The copy must hold exactly the lines from the one with "You are a GUI" through the end of the listing below, and nothing else, with no pictures.

[Available data — start]

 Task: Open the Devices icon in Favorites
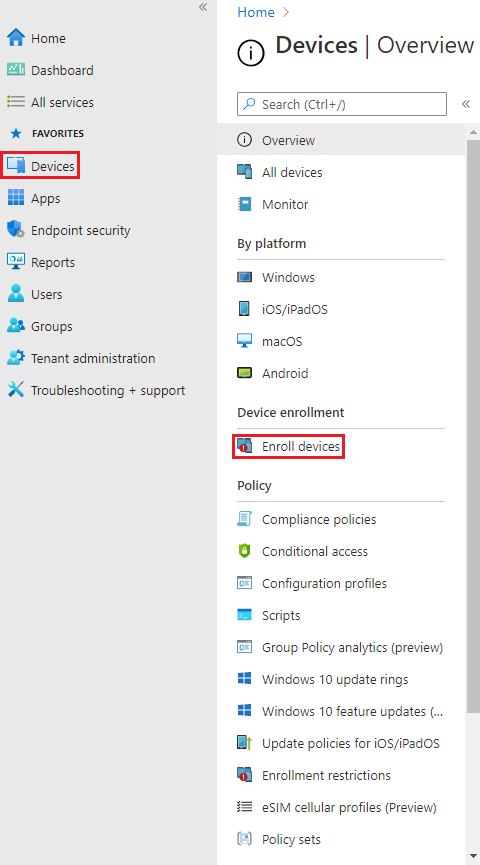(x=16, y=166)
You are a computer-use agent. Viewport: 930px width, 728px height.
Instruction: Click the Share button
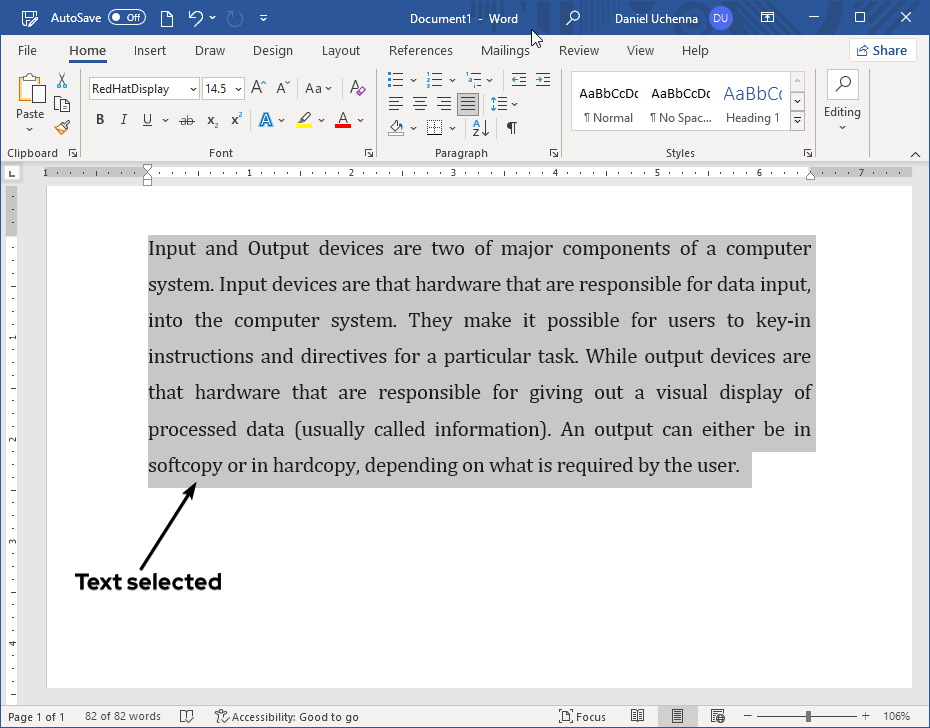tap(882, 51)
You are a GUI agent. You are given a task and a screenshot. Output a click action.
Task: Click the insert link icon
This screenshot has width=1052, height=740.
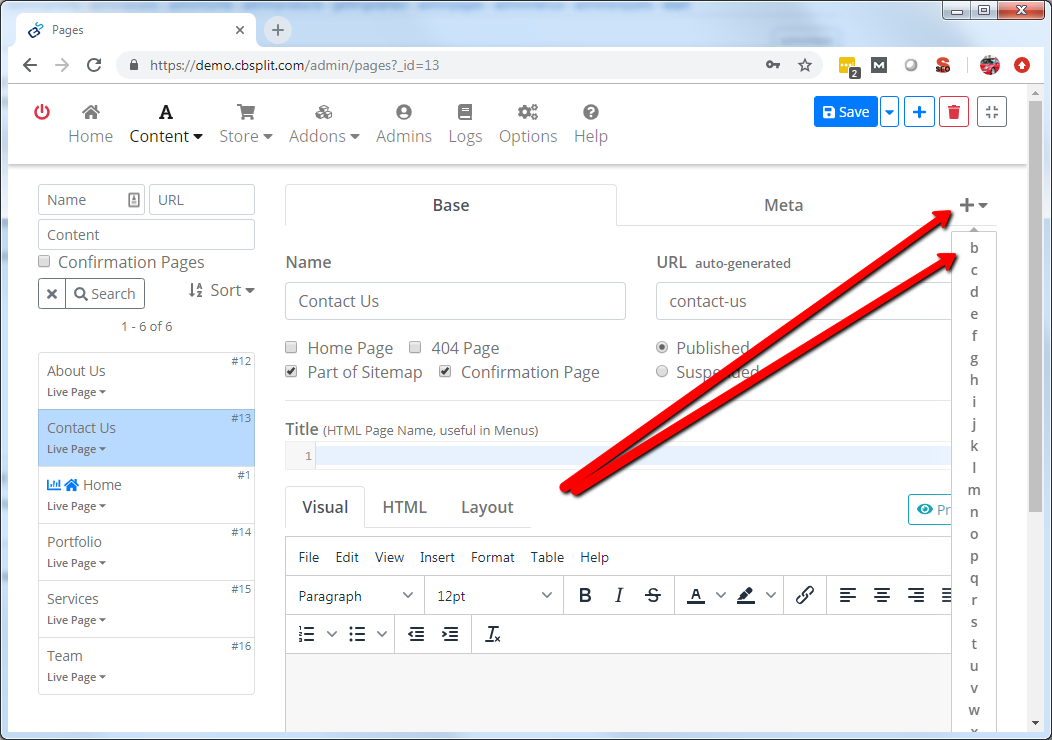(804, 596)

[Available data — finish]

Result:
You are a GUI agent. You are given a task and a screenshot. Output a click action.
Task: Click the insert link icon
This screenshot has width=1052, height=740.
(804, 596)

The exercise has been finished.